— The data —
□ □ □ □ □

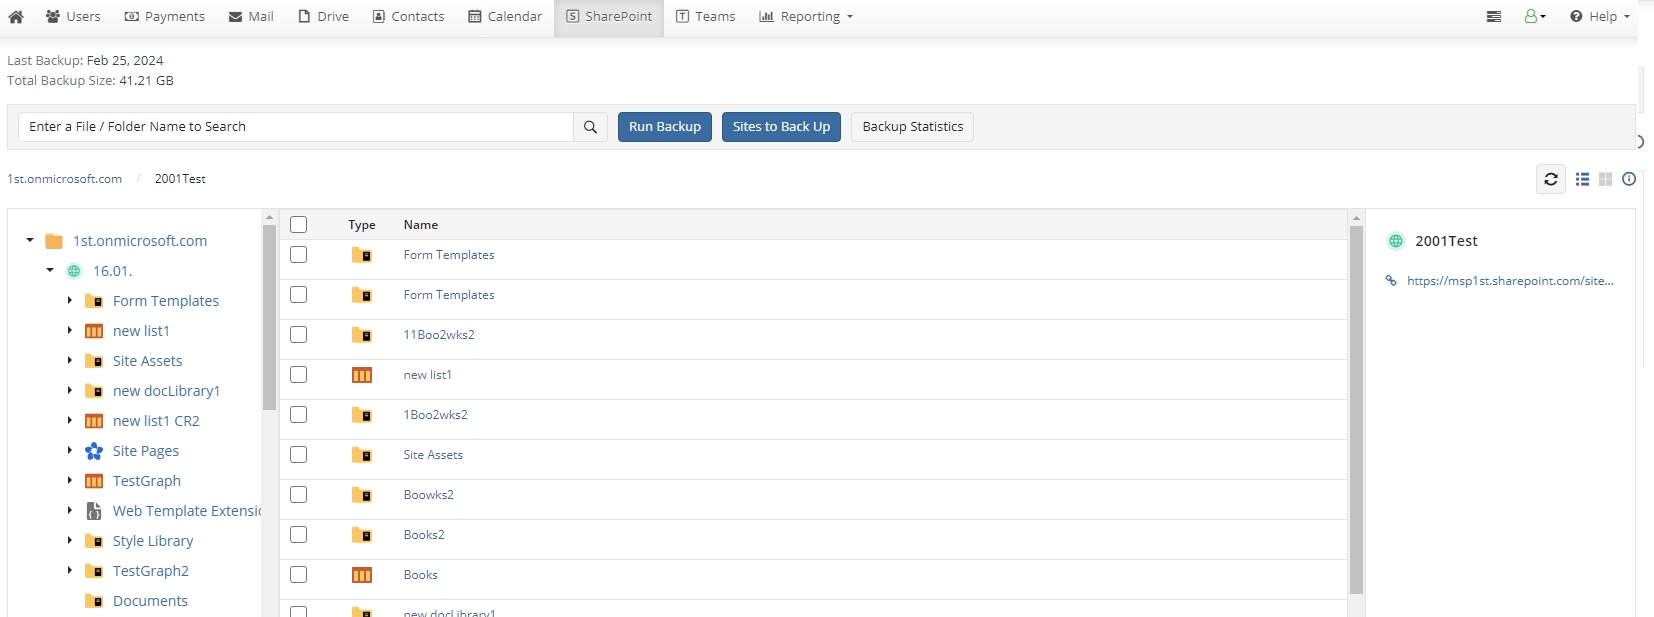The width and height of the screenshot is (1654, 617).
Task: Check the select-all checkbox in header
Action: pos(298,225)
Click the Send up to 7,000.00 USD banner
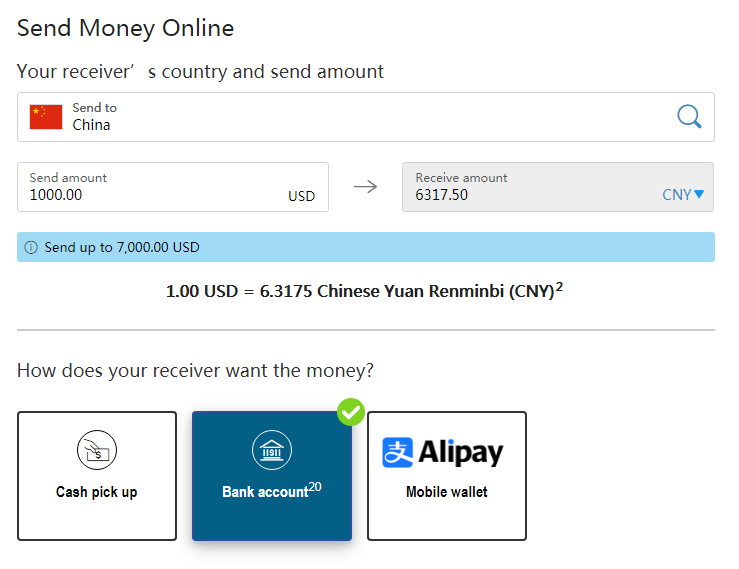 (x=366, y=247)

□ □ □ □ □

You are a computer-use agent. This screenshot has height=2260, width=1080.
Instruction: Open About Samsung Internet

□ □ □ □ □

— Task directions —
Write out exactly the lines that fall from the line with "You are a computer-use" to the line with "Instruction: Open About Samsung Internet" in the records above, keeping both ends.

— Task solution —
You are a computer-use agent. This screenshot has height=2260, width=1080.
Instruction: Open About Samsung Internet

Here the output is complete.